Background and Problem Definition

I am currently working on an open source cli tool, namely mccurdyc/neighbor , that concurrently clones and executes an arbitrary binary on the repositories returned from a GitHub search query. This tool aims to assist both developers in academia when collecting projects for analyses and those in industry for automating redundant tasks e.g., adding a CODEOWNERS or LICENSE file to all of an organization’s repositories.

Why is logging important for neighbor?

neighbor executes an arbitrary binary, specified by the user e.g., ls -al. Therefore, neighbor cannot be prescriptive in it’s output format e.g., a CSV file with the “results”. But instead, the output is specified by the executed binary. The logs are the focal point for a user interacting with neighbor. neighbor also aims to not be restrictive e.g., only writing to a file, but rather flexible, in regards to the output format. If a user wants to write to a file, they can still do so by redirecting output streams — both stdout and stderr — to files, even separate files with the Unix redirection operator >. This is why the logging library that is used by neighbor is important.

Example:

neighbor --query="org:neighbor-projects NOT minikube" \
         --external_command="ls -al" \
         > out.log 2>error.log

Originally, neighbor used sirupsen/logrus , which would allow a user to specify log severity levels — debug, info, warning, error, etc. — through an environment variable, LOG_LEVEL. logrus also provides the ability for structured logging, which actually wasn’t necessary for this tool. Similar to many logging libraries, logrus provides too many unnecessary features for neighbor. logrus is a great logging library and I actually default to using it when building servers in Go.

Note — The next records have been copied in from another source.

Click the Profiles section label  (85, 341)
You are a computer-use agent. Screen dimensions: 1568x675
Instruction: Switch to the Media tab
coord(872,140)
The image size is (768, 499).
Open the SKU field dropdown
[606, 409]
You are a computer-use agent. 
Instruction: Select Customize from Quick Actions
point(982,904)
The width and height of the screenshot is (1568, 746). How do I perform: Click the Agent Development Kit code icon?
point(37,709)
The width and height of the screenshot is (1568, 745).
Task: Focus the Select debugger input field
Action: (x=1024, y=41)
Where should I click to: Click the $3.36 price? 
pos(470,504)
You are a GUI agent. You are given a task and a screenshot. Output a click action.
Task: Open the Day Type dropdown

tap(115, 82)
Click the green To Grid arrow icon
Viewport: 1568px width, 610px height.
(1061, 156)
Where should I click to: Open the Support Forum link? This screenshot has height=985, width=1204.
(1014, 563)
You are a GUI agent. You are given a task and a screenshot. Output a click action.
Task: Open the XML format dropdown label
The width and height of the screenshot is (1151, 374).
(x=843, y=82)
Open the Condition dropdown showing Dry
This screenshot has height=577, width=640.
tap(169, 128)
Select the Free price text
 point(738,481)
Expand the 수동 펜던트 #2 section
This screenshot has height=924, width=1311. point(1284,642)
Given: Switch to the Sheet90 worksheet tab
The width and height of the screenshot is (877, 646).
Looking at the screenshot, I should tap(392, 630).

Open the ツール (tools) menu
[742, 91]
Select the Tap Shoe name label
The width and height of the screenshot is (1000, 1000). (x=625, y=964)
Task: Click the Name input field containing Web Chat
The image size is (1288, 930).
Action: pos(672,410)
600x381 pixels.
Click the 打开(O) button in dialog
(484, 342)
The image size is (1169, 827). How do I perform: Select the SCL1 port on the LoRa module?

One reason that I wanted to move away from logrus was because I didn’t want a user to have to be concerned about which logs were debug and which were info or error, but instead only specify whether they wanted more or less verbosity. Admittedly, neighbor could output all of its logs as debug-level (or error-level where necessary), while the binary’s logs are info-level and maybe this is something that I later decide to revert back to, but I’m also interested in gaining experience with other logging libraries. I think that this concern can be combatted by providing an explicit definition of the N verbosity levels, similar to what kubectl has done (shown below).

Finding neighbor’s future logging library

Having used kubectl, I wanted to have similar verbosity-level logging interface i.e., -v=N, available via cli flags rather than an environment variable. Admittedly, I could have exposed and parsed my own -v flag and set the logrus log level based on that.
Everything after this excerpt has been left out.